A rendering of the planned Capital Yacht Club on the Southwest waterfront. (Courtesy of Hoffman-Madison Waterfront/Courtesy of Hoffman-Madison Waterfront)

Developers of the Southwest Waterfront toured the globe in search of investors willing to back their project: the Middle East, Europe, China and other parts of Asia among them.

They found a taker in Canada.

For years major Canadian investors have held occasional stakes in downtown Washington real estate, properties that were well-leased and dependable for long-term income.

But recently institutions from north of the border are taking a more aggressive look at American commercial real estate and Washington in particular.

“A decade ago you would have 2, 3, 4 percent of their portfolio in real estate,” said Ross J. Moore, director of research for Canada at the real estate services firm CBRE, of Canadian funds. “Now some are getting up to 10 percent, and I’ve heard of one targeting 10 percent.”

Traditional Canadian investors still have major stakes in Washington real estate. Brookfield Asset Management, based in Toronto, is one of the biggest investors downtown.

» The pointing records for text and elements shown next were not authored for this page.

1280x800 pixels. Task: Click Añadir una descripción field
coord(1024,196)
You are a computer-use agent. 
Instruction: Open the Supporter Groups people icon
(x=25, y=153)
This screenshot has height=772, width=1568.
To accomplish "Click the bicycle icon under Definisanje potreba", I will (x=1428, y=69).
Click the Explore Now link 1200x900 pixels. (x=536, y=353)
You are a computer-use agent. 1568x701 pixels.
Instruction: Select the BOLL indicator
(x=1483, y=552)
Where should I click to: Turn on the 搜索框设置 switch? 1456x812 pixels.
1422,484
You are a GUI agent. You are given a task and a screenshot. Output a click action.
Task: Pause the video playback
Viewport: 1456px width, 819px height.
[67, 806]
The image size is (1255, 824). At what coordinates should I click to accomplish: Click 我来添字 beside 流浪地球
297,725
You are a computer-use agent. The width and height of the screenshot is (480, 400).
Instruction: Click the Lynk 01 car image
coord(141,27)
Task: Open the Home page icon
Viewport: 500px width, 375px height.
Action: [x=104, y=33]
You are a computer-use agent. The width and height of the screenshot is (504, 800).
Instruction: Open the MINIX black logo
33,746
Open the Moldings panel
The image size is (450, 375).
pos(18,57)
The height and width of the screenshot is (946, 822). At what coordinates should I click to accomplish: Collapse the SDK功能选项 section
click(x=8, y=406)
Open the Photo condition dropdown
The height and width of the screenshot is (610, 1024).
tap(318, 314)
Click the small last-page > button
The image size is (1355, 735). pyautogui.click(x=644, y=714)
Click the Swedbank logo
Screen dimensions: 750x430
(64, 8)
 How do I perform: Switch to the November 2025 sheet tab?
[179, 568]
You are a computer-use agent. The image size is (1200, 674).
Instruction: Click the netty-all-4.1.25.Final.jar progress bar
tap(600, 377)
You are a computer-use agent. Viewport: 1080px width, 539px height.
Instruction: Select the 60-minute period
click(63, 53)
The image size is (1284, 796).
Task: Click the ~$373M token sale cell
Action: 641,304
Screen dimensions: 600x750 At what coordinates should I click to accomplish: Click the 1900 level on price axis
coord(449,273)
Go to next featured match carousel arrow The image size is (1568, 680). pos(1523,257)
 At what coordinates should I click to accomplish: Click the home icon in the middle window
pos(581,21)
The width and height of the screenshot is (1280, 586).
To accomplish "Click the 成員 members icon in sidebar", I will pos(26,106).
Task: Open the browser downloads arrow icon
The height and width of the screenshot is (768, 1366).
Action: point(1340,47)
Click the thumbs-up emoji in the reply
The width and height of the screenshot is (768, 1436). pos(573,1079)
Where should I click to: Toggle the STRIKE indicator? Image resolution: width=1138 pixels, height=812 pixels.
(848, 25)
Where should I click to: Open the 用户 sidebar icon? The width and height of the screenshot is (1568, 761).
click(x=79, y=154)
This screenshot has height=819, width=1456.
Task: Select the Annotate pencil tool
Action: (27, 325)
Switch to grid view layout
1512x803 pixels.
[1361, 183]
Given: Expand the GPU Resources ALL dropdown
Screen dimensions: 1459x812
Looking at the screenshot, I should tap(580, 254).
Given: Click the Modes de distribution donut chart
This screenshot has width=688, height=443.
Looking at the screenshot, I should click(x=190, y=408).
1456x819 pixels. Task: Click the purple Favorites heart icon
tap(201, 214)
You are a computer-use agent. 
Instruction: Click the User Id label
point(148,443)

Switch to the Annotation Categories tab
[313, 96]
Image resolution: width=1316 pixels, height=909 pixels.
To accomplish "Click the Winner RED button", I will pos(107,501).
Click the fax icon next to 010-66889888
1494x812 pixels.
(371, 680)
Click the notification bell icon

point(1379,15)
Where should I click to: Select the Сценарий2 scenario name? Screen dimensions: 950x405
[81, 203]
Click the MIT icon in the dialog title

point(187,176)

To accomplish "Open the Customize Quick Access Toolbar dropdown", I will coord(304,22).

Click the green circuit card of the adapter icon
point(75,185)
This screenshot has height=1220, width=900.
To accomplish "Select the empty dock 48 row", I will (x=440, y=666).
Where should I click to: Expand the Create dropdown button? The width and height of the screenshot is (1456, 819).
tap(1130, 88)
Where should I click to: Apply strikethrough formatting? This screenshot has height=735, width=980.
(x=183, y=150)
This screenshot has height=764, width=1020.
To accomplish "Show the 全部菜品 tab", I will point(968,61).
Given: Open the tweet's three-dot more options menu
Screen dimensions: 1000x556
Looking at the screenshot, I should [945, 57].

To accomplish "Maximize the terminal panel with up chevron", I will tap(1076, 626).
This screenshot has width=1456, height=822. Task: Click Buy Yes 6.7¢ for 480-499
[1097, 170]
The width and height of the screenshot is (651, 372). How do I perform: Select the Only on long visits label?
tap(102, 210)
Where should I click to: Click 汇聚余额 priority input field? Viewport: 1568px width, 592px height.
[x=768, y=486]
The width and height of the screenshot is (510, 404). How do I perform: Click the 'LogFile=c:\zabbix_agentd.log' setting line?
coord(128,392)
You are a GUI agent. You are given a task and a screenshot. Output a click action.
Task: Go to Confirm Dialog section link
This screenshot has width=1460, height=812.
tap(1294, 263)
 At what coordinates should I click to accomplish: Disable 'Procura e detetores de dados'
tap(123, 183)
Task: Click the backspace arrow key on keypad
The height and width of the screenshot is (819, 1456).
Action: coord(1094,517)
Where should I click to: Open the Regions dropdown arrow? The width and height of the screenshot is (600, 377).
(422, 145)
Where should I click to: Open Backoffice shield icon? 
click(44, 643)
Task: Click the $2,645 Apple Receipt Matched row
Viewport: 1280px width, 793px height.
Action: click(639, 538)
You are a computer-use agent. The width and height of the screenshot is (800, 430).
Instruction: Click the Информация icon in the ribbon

Ivanhoe Cambridge, a Montreal-based manager of more than $40 billion (Canadian), owns a portfolio of at least a dozen downtown office buildings controlled by developer and landlord Tishman Speyer, including five buildings on Pennsylvania Avenue.

The Canada Pension Plan Investment Board, which manages public pension funds, owns major stakes in two other downtown properties, at 1299 Pennsylvania Ave. NW and 1101 17th St. NW.

More recent deals demonstrate the growing interest among Canadians in development projects, particularly when it comes to urban neighborhoods. PSP Investments, based in Montreal, plans to put up $220 million of the first $800 million of the $2 billion overhaul of the Southwest Waterfront. In New York City, Oxford Properties Group, the Toronto-based real estate arm of Ontario Municipal Employees Retirement System, is a major investor in the 13.3-million-square-foot Hudson Yards project.

“Today, the big pension funds are putting, I’m going to say, 50 percent of every dollar into development. They are in this for the long haul — they are not the least bit concerned about how their investment looks two to three years from now, they’re looking out 12 or 14 years,” Moore said. “They’re not the least bit queasy about development.”

Moore said part of the reason Canadian funds typically favor cities is that only about one-third of the Canadian office market is in the suburbs, versus two-thirds in cities. The numbers are roughly flipped in the United States.

“When they go to the U.S., they’re not going to go to a suburban market. They’re going to go to a Chicago, a New York, a Boston or a Washington, that have a well-defined, downtown market,” Moore said.

Even suburban development hasn’t soured Canadian investors in the Washington area, however. In 2012, the Walton Group, based in Calgary, purchased the 479-acre Westphalia Town Center project in Prince George’s County.